15 Temmuz darbe girişimi sonrası meydana gelen olağanüstü durumu fırsata çeviren AKP Genel Başkanı Tayyip Erdoğan, MHP Genel Başkanı Devlet Bahçeli'nin desteğiyle Anayasa'yı değiştirdi ve "Cumhurbaşkanlığı Hükümet Sistemi" diye tek kişilik bir yönetim şeklini, hepsine şaibe karışmış bir Meclis oylaması, referandum ve seçimle kabul ettirdi.
Erdoğan, referandumda, oylama sürerken mühürsüz oy ve zarfların geçerli kabul edilmesine itiraz eder gibi yapan muhalefete de "Atı alan Üsküdar'ı geçti" diye cevap verdi.
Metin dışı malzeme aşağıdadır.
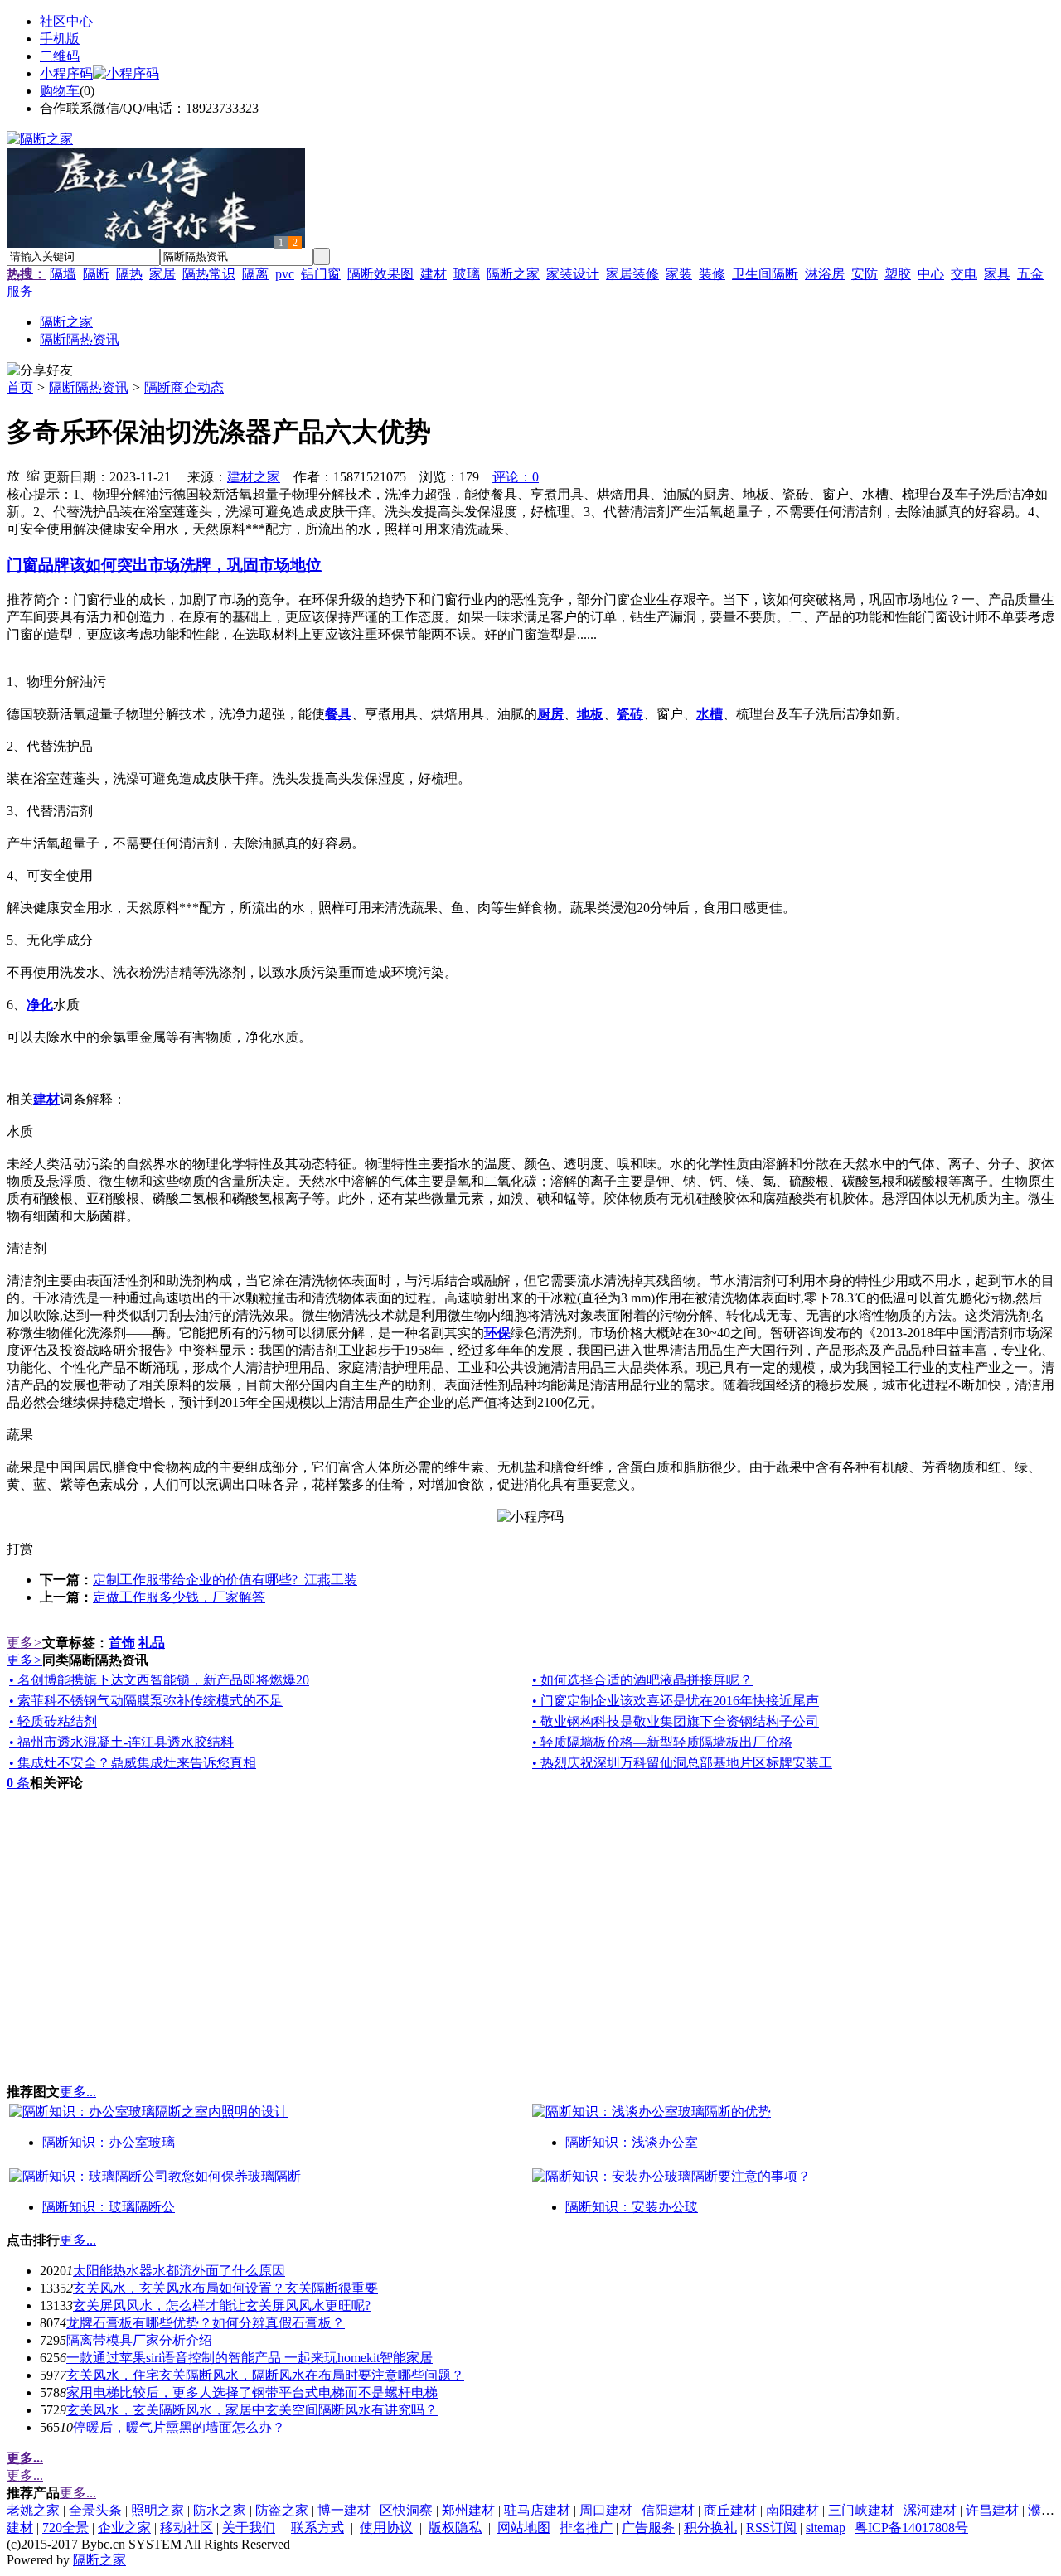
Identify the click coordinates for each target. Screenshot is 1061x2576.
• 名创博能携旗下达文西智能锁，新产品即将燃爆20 (159, 1680)
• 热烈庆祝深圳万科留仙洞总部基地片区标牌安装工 (682, 1763)
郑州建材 (468, 2510)
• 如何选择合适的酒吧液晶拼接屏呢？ (642, 1680)
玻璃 (466, 274)
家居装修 (632, 274)
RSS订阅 (771, 2527)
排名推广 (586, 2527)
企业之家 (124, 2527)
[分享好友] (40, 370)
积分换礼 (710, 2527)
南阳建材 (792, 2510)
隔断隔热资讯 (88, 387)
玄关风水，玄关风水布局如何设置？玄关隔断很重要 (225, 2288)
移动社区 (186, 2527)
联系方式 (317, 2527)
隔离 (255, 274)
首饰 (122, 1643)
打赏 (20, 1549)
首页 (20, 387)
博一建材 (344, 2510)
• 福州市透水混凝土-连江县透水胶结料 (121, 1742)
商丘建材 (730, 2510)
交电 (964, 274)
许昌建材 (992, 2510)
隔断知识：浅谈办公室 (631, 2142)
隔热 (129, 274)
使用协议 (386, 2527)
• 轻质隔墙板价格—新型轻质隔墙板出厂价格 (662, 1742)
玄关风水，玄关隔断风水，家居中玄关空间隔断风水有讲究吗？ (252, 2410)
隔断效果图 (380, 274)
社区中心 (66, 21)
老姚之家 (33, 2510)
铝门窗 (321, 274)
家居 (162, 274)
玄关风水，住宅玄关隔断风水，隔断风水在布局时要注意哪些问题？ (265, 2375)
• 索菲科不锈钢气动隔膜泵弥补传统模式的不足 (146, 1701)
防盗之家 (281, 2510)
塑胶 (897, 274)
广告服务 (648, 2527)
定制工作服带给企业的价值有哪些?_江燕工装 (225, 1580)
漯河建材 (930, 2510)
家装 (679, 274)
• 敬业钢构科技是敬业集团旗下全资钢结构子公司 (675, 1721)
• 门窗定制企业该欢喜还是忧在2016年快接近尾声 (675, 1701)
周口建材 (605, 2510)
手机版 (60, 38)
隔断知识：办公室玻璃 (108, 2142)
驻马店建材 (537, 2510)
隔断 (96, 274)
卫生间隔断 (765, 274)
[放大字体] (13, 474)
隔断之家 (513, 274)
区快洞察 (406, 2510)
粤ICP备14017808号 (911, 2527)
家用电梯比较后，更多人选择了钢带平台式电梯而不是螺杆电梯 (252, 2392)
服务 (20, 291)
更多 (24, 1643)
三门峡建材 (861, 2510)
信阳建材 (668, 2510)
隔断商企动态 (184, 387)
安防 (864, 274)
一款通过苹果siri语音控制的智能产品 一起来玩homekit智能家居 (249, 2358)
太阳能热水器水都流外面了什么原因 (179, 2271)
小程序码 (66, 73)
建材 (433, 274)
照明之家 (157, 2510)
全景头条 (95, 2510)
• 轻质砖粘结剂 (53, 1721)
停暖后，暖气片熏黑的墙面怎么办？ (179, 2427)
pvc (284, 274)
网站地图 (523, 2527)
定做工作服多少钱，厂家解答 (179, 1597)
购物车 (60, 91)
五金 (1030, 274)
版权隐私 (455, 2527)
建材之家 (253, 477)
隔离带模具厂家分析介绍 (139, 2340)
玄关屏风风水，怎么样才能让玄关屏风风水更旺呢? (222, 2305)
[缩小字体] (33, 474)
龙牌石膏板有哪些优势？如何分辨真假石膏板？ (205, 2323)
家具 (997, 274)
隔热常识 (208, 274)
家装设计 (572, 274)
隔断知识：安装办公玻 (631, 2207)
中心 (931, 274)
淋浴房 (825, 274)
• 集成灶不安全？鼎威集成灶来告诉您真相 (132, 1763)
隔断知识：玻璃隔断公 (108, 2207)
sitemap (825, 2527)
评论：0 (515, 477)
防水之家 (219, 2510)
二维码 (60, 56)
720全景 (65, 2527)
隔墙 (63, 274)
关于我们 (248, 2527)
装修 (712, 274)
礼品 (151, 1643)
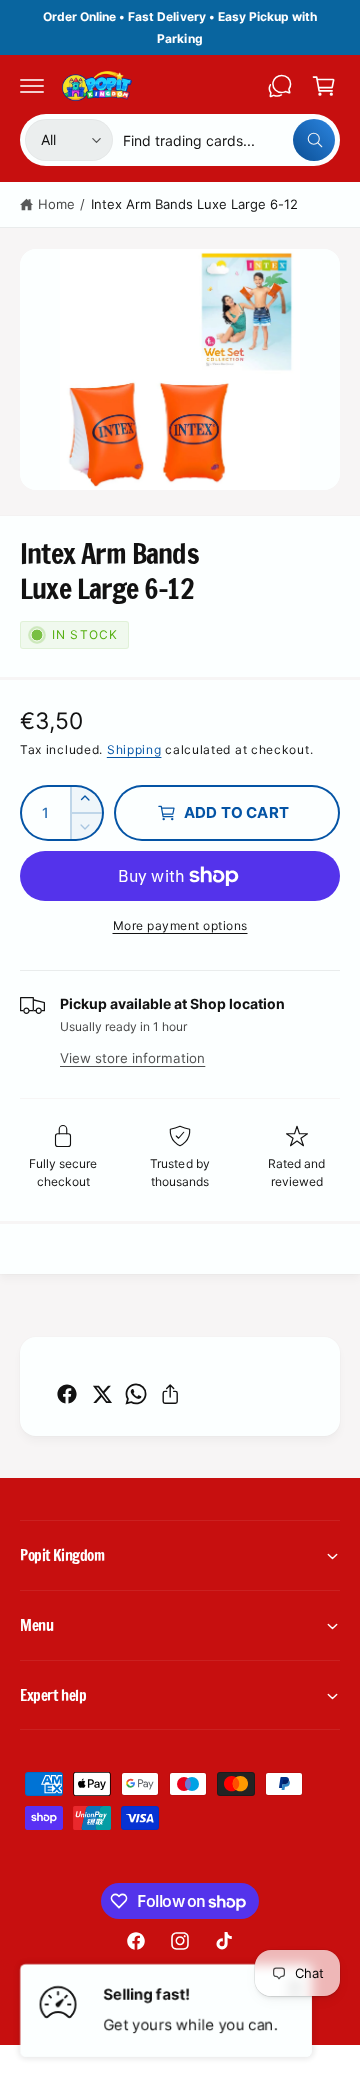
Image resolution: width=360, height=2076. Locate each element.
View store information (132, 1058)
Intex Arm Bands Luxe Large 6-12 (194, 204)
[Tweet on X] (102, 1394)
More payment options (180, 925)
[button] (32, 86)
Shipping (134, 749)
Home (56, 204)
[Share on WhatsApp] (136, 1394)
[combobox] (229, 140)
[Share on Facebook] (67, 1394)
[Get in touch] (280, 86)
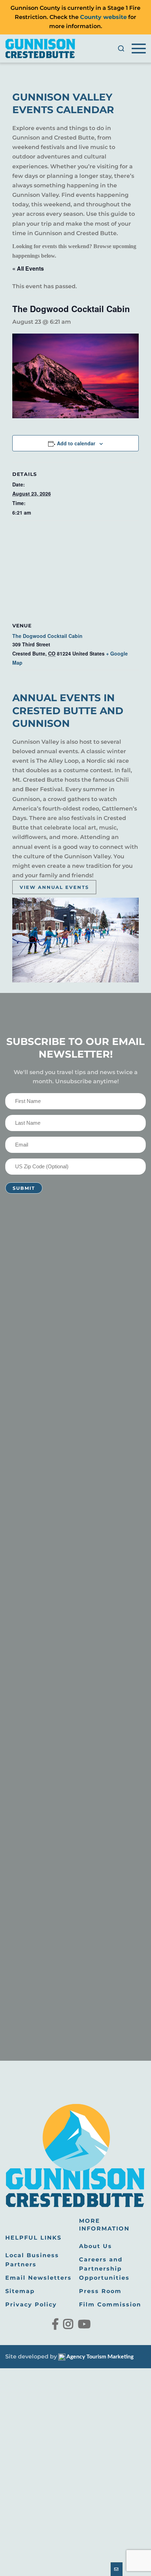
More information (104, 2224)
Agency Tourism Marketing (99, 2356)
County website (103, 17)
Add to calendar (76, 443)
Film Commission (110, 2304)
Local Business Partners (32, 2260)
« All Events (28, 268)
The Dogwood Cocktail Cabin (47, 635)
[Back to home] (40, 48)
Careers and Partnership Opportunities (104, 2268)
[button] (121, 48)
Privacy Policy (31, 2304)
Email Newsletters (38, 2277)
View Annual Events (54, 887)
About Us (95, 2246)
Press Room (100, 2291)
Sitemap (20, 2291)
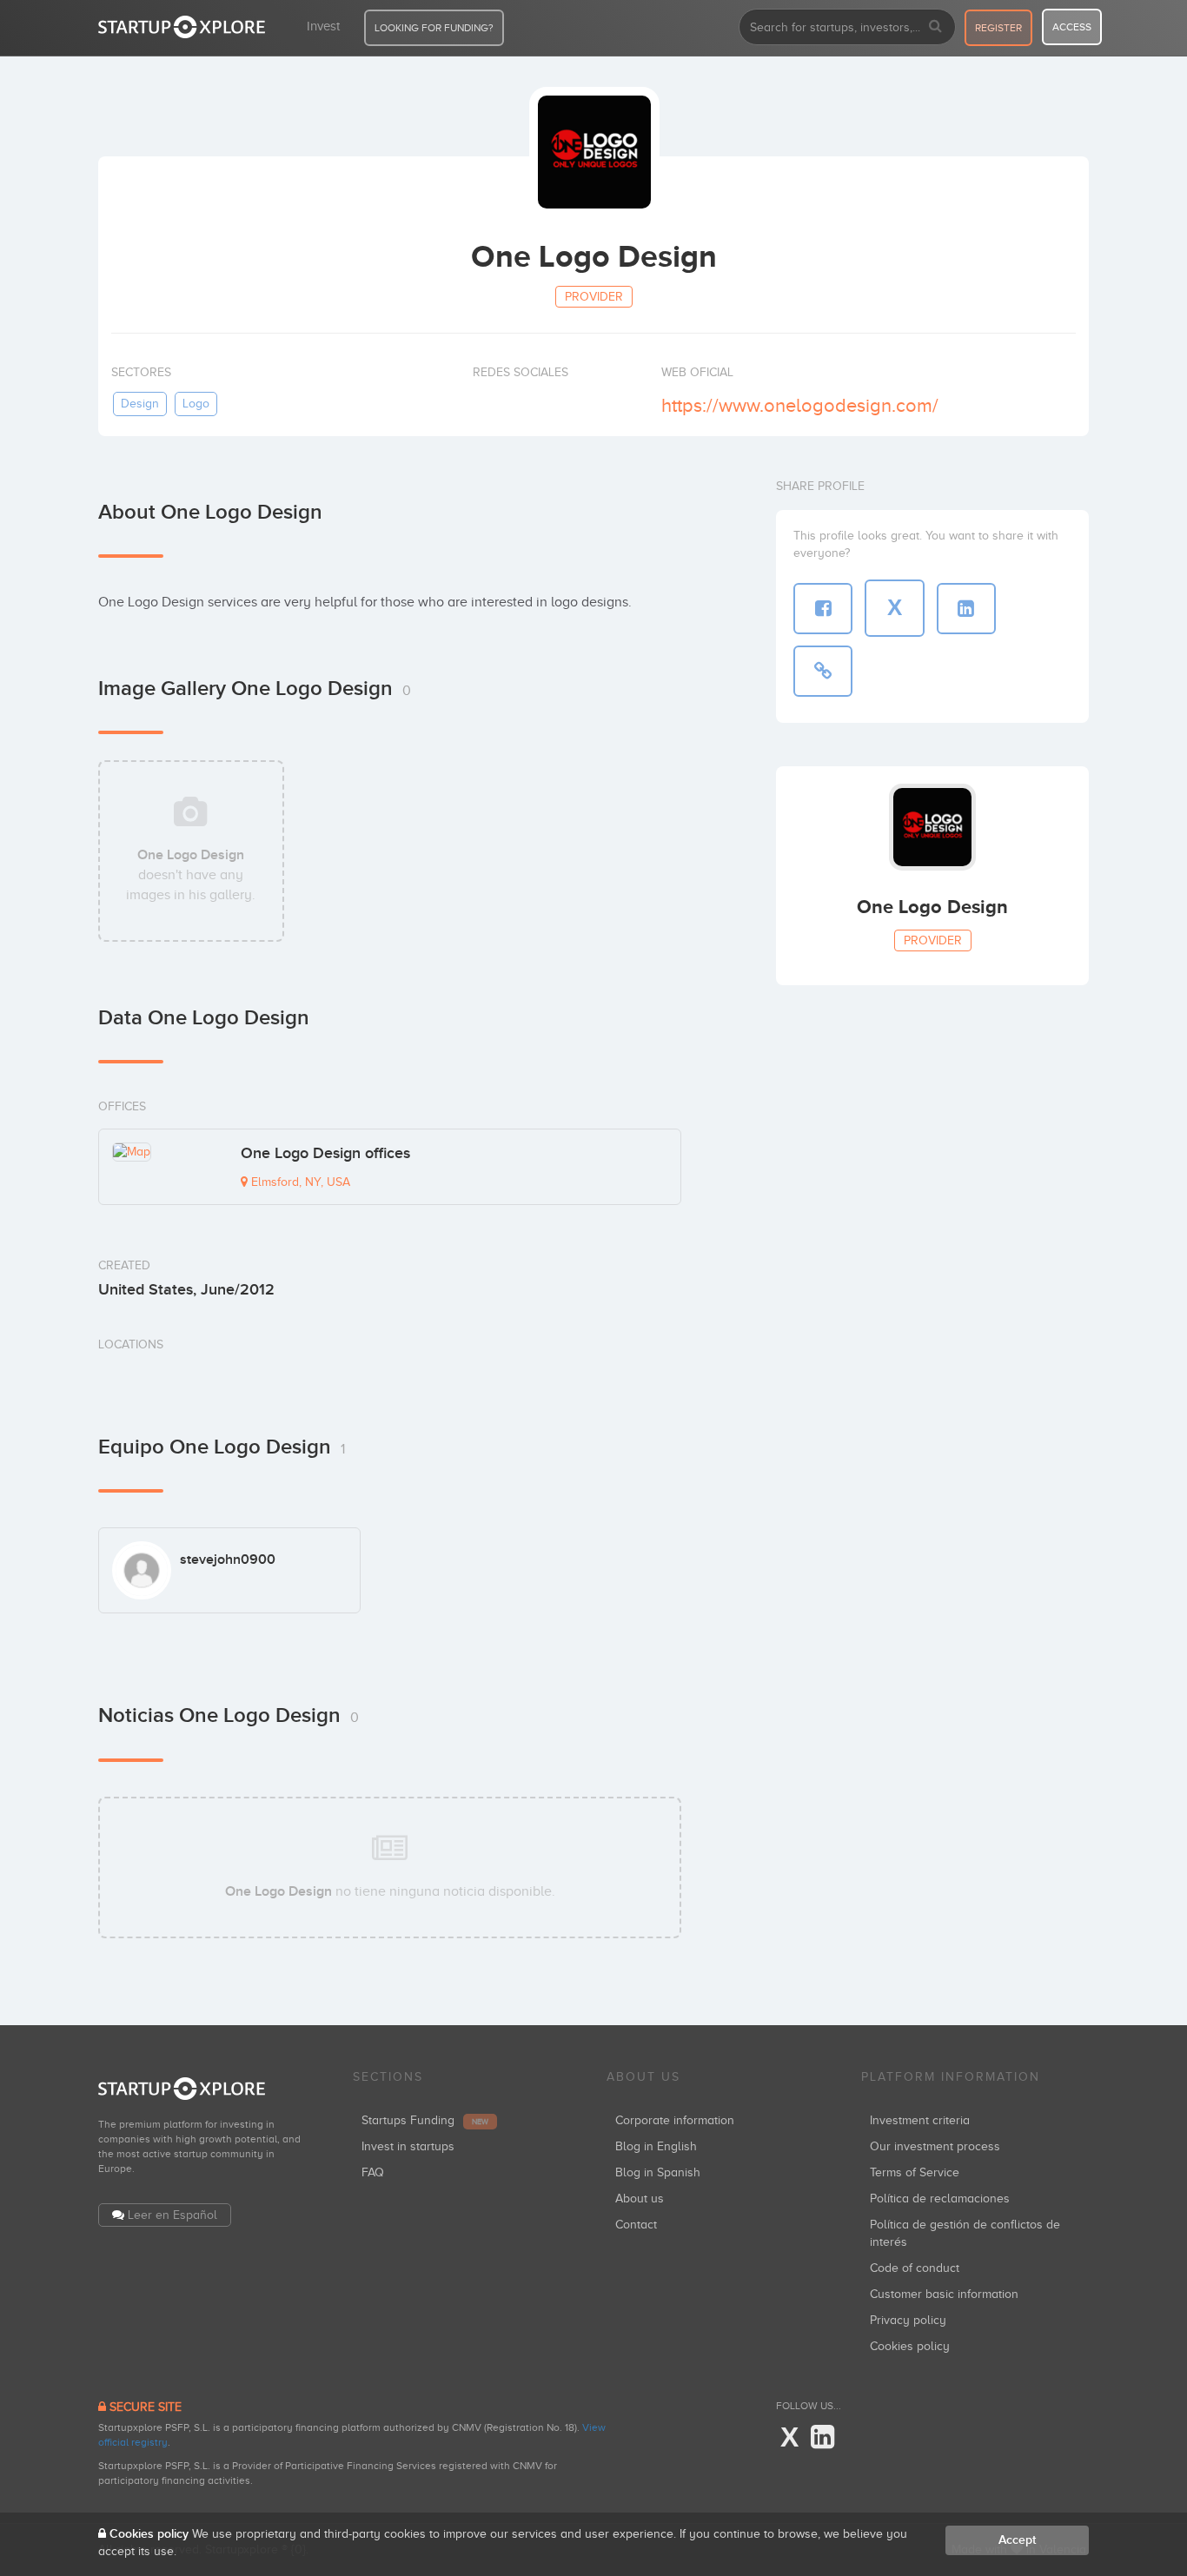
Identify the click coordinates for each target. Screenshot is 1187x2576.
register (998, 28)
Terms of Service (914, 2172)
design (140, 403)
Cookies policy (910, 2346)
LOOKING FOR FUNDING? (434, 28)
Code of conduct (914, 2268)
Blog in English (656, 2146)
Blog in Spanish (657, 2172)
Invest (323, 26)
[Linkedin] (822, 2438)
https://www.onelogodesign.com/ (799, 405)
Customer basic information (944, 2294)
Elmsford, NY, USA (299, 1182)
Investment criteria (920, 2120)
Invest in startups (407, 2146)
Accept (1017, 2540)
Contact (636, 2224)
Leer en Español (172, 2215)
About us (639, 2198)
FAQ (372, 2172)
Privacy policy (908, 2320)
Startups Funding (424, 2120)
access (1071, 27)
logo (195, 403)
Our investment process (935, 2146)
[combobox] (847, 27)
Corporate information (674, 2120)
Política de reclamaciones (940, 2198)
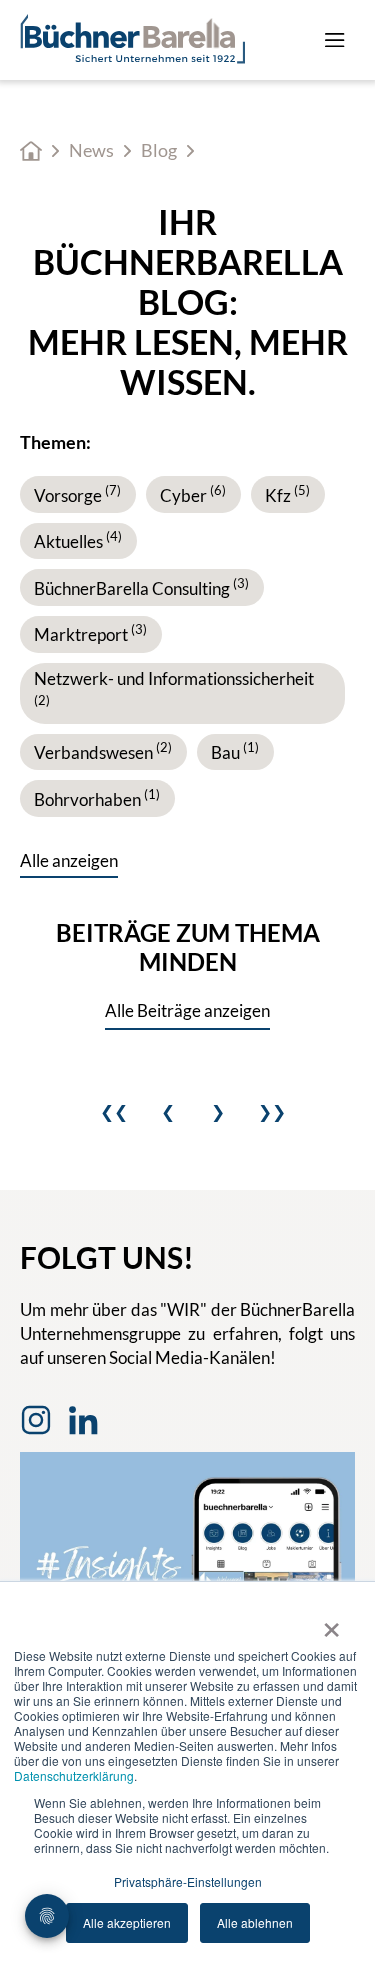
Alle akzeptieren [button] (127, 1922)
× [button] (331, 1623)
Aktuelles (78, 541)
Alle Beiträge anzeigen (187, 1010)
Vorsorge (77, 495)
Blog (159, 150)
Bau (235, 752)
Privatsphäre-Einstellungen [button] (188, 1881)
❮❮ (114, 1111)
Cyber (193, 495)
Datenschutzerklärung (74, 1775)
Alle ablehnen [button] (255, 1922)
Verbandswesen (103, 752)
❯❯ (272, 1111)
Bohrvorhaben (97, 799)
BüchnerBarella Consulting (141, 588)
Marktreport (90, 634)
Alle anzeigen (69, 860)
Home (31, 151)
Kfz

Takip eden süreçte, Hazine'yi boşalttılar; ekonomide deniz bitti! "PTT'de ayçiçek yağı satmak" gibi garip çözümler üretildi. Ucuz ekmek satışına ise engellemeye çalıştılar!
Salgın gerekçesiyle konulan sokağa çıkma, toplanma yasakları, para cezası kesmek için kullanıldı. İktidar partisi ise düğün yasağını da deldi, miting yasağını da kongre yasağını da…
Derken, sıra yaylaları imara açmaya, yani satmaya geldi… İktidar, Boğaziçi Üniversitesi'ni kendisine benzetmek için rektör ataması yaparak bir tartışma konusu daha çıkardı. Bu arada "Kâbe resmi yere atıldı" gibi bir tahrik unsuru da kullanıldı. Türkiye'yi, Kâbe'yi hatta Kur'an'ı pasta yapıp yiyenlere ise sesleri bile çıkmadı!
***
Bu gerilim tohumları yeterli olmayınca, "Acaba iktidarı devam ettirebilmek için Anayasa değişikliği ile yeniden topyekûn bir sıfırlama yapabilir miyiz?" arayışına girdiler.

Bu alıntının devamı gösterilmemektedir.